We’ve also started watching the new E4/Netflix series Crazyhead, starring Cara Theobald and Susan Wokoma. The trailer looked as though it could be good or terrible; we only needed to watch about five minutes to know we liked it. Amy (Theobald) has just stopped taking anti-psychotic medication to suppress the hallucinations she keeps having. Except that they aren’t hallucinations: she’s one of a tiny number of people who can see those possessed by demons. One of them nearly kills her till she’s rescued by Raquel (Wokoma), another ex-mental patient with the same gift. Crazyhead manages to be both genuinely funny and full of genuine scares, and has real heart, especially in the relationship between the two leads. There’s also a strong supporting cast – Amy’s flatmate and best friend Suzanne (Riann Steele), her amorous work colleague Jake (Lewis Reeves), Raquel’s brother Tyler (Arinze Kene) and head demon Callum (Tony Curran) – plus a willingness to bump off supporting characters that helps ramp up the tension among the humour. Crazyhead’s only downside is that, being a British series, it’s only six episodes. Here’s hoping it gets a second series.



Three really nice things happened this week.

Nice Thing No. 1: My contributor’s copy of Nightmares: A New Decade of Modern Horror arrived. Nightmares has been very well received, with a host of excellent reviews appearing, including a starred review in Publishers’ Weekly. Not many of them mention my own tale, ‘Hushabye’, but I can live with that – I’m happy to be published in that company!
Me with The Feast Of All Souls, plus yet more bed hair.
Ellen Datlow’s latest anthology collates stories from between 2005 and 2015 that have had a ‘lasting impact’ on her. Authors such as Mark Samuels, Laird Barron, Livia Llewellyn, John Langan, Gene Wolfe, Margo Lanagan and many more appear within; I’m proud and delighted to see ‘Hushabye’ included.

Nice Thing No.2: My author copies of The Feast Of All Souls, published next month by Solaris, turned up too. Complete with that beautiful cover art by Ben Baldwin. Please get in touch if you’d like to review the book. Which brings me on to…

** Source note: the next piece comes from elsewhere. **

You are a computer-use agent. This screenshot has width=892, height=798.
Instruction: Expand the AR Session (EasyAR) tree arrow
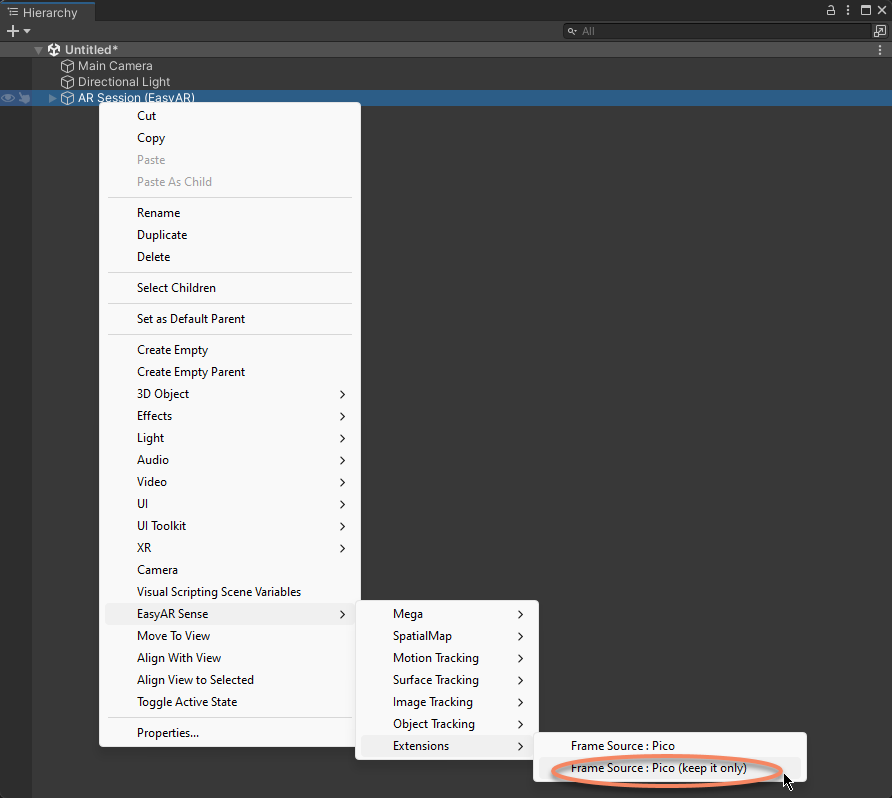[x=53, y=98]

Nice Thing No.3: Gill O’Rourke recently started reading my stuff, starting with Tide Of Souls, which she raves about on her blog here. She also co-presents the radio show Lifestyle MK, where she continues the rave-age, and solicits a few words with me on reviews. You can listen to me blather on here. Many thanks, Gill!

So, about that:

One thing I’ve become very aware of recently is the importance of reviews in driving book sales. The algorithms on Amazon (and let’s face it, this is where a lot of people are buying their books now) give you more visibility if you’ve had more reviews. 50 is usually the magic number that means you show up near the top of the search results in your chosen category.

So, if you’ve read my stuff and liked it, please leave a review. Or just leave a review (honest ones are better any day of the week!) I’ve certainly decided to start doing this more with books I’ve read and liked. It’s a simple and direct way to show your appreciate for a writer, and something concrete you can do to help them out.


* ETA: And yes, I'll be writing an Amazon review!